Tuesday, November 05, 2002

A few days ago, I complained about the tendency of Catholics to see the rules as the religion. An epigram in front of one chapter in “Miracles” by CS Lewis (which I don’t have at hand) says something like “Those who make religion their god, won’t have God in their religion.” It is frustrating, not because the rules are in themselves bad, or even wrong, but because their value is actually very limited, and merely following them in a rote manner has very little to do with attaining Salvation.

Simply put, you must arrive at the point where you pay no attention to the rules. This will sound shocking (though not to those who know me; I often disregard rules, though rarely for the right reason), but only until you understand what it means.

Quick: recite the Our Father!

That’s the sort of thing I mean. If you did what I said, you did it without thinking about the words. There was no method actor moment: “Our Father, who art in…LINE!” You uttered the words without regarding them. This is both good and bad. Good, because it shows you that you have so absorbed the Lord’s prayer that you need not dwell on it to say it, but bad, because the Lord’s prayer is a source of endless comfort and wisdom, and in 60-odd words conveys more wisdom than one lifetime can digest.

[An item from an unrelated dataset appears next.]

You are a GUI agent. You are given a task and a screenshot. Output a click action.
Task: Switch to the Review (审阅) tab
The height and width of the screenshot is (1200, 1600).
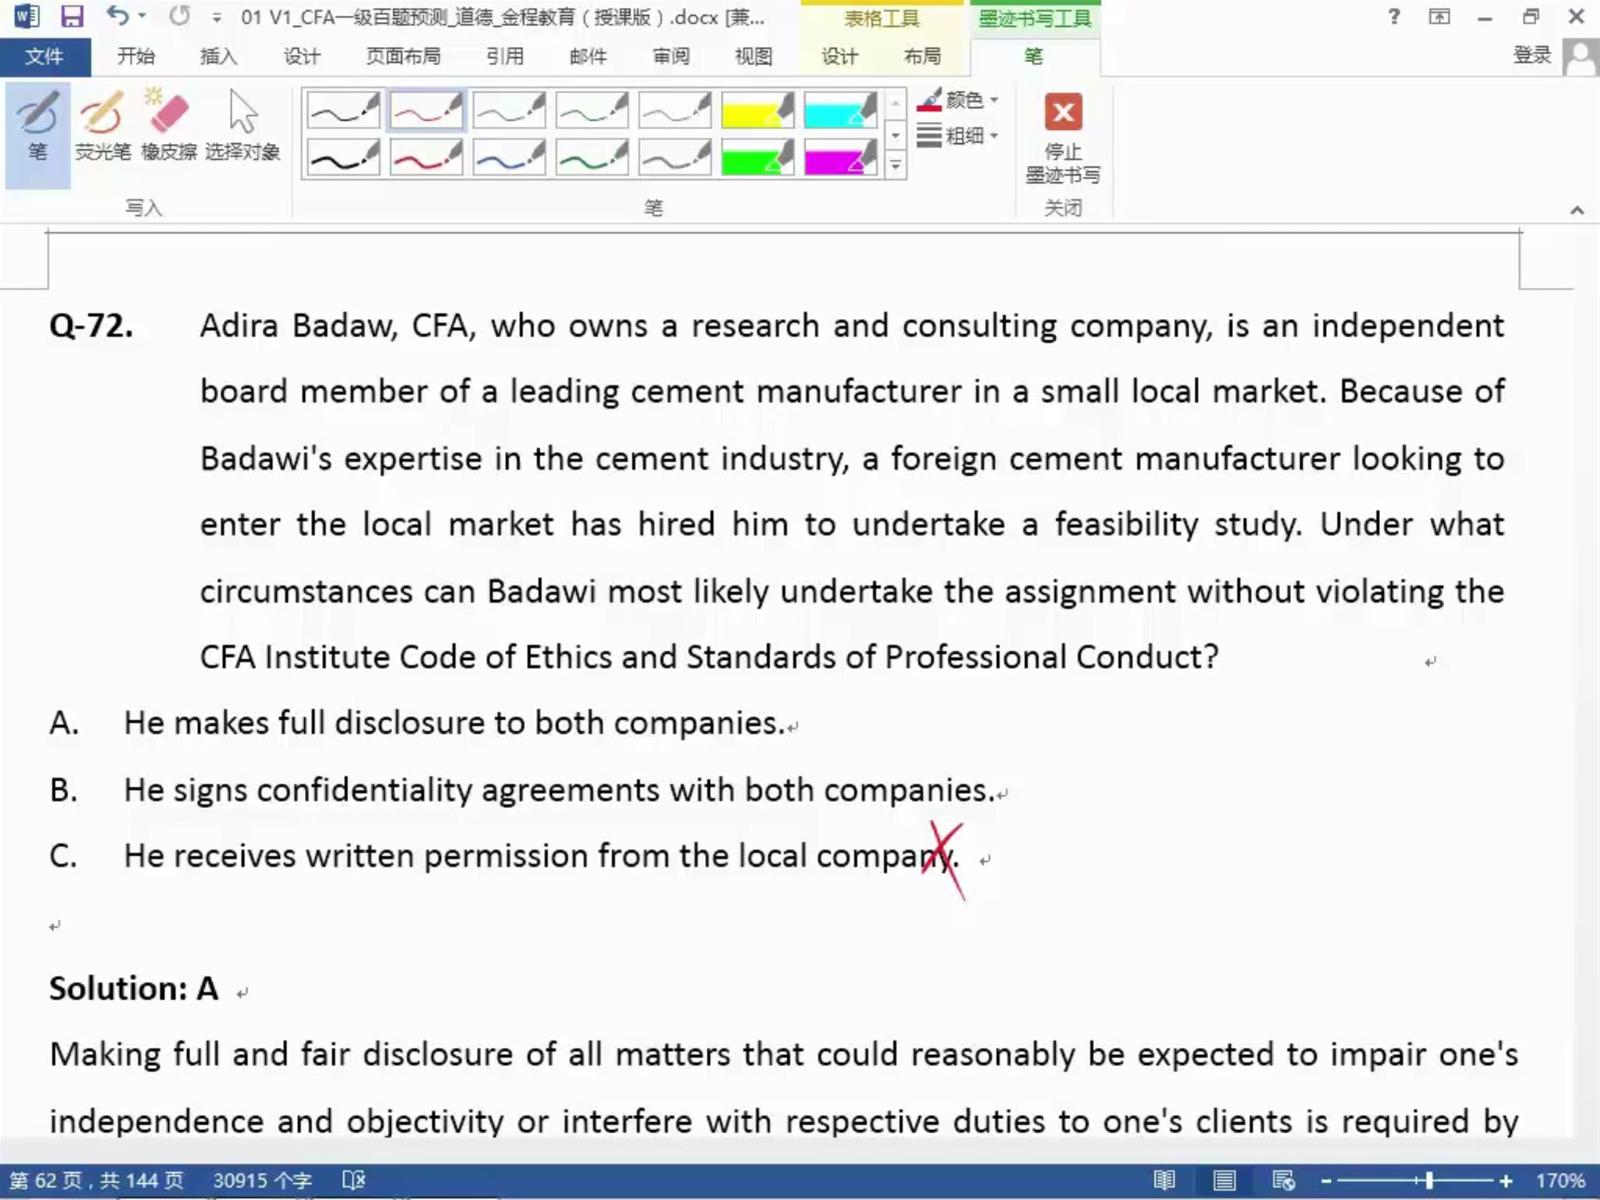(x=670, y=56)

So it is with the rules. To “pay no attention” to them, in the sense I meant it above, is to have transcended them, literally. To become at one with them (that is, to atone) so completely that you are no longer worried about breaking this one or that one, or even particularly know the individual rules at all. I find it hardest to recite the Our Father when I am trying to teach it to my son, when the words are the focus, rather than the prayer.

I freely admit that this is no easy thing, and that few people in their lifetimes ever submit themselves so fully to the Divine Will that they achieve this. Heaven knows I am very, very far from achieving it myself. But as with all things in Christianity, failure to accede to the truth does not obviate it. (Once in a while, I overwrite in the style of the rules just because I am a difficult person.) Or, more intelligently put, we are all sinners, but the Law is still the Law.

The error of mistaking the rules for the Law, or for God, is significant. It is not enough to say “but following the rules is the best we can do.” Because the error lies in a fundamental misunderstanding of the nature of religion and the nature of God, and opens the door to all sorts of errors, heresy, and apostasy. It must be quashed.

God is not a traffic cop, and the rules are not arbitrary constraints laid down by Him to trip people up. But that is precisely the only image allowed by a legalistic, Lidless Eye interpretation. I say again, that is the only possible understanding of God allowed by religious legalism.

For instance, I do not have to repent before God will forgive me, because God likes to see the two-legged creatures squirm. I have sinned because I have abused my free will. And to repent of that abuse of free will is not comfortable, anymore than quitting substance abuse is comfortable. In fact, the analogy is almost precise, almost ceases to be analogy at all. God has not said “This is My requirement for you,” and ordered the rule writers to make it so. Instead, he has said, “To undo what you have done will hurt, and it would be best if the rules acknowledged the truth of it, and led you to understand that getting clean involves painful scrubbing, where the stain is deepest.”

We are addicted to our sinful nature. The rules of the Church are mere descriptions of what it will take to overcome our addiction. It’s no good watching an alcoholic enter AA, and looking for him to trip up. Of course he will fail. He will, if statistics are to be believed, fail numerous times before achieving “clean and sober.” And even then, his chances of relapsing are high. The Lidless Eye types focus on the 12 steps: have you made enough amends? To the right people? Attended enough meetings? Not, Are you in danger of a relapse? Can I help prevent it?

But the purpose of the steps is not the steps themselves, anymore than the purpose of the ten commandments is the governance of a good society. What kind of a man watches an alcoholic solely for the purpose of seeing him relapse? What kind of a god would do so?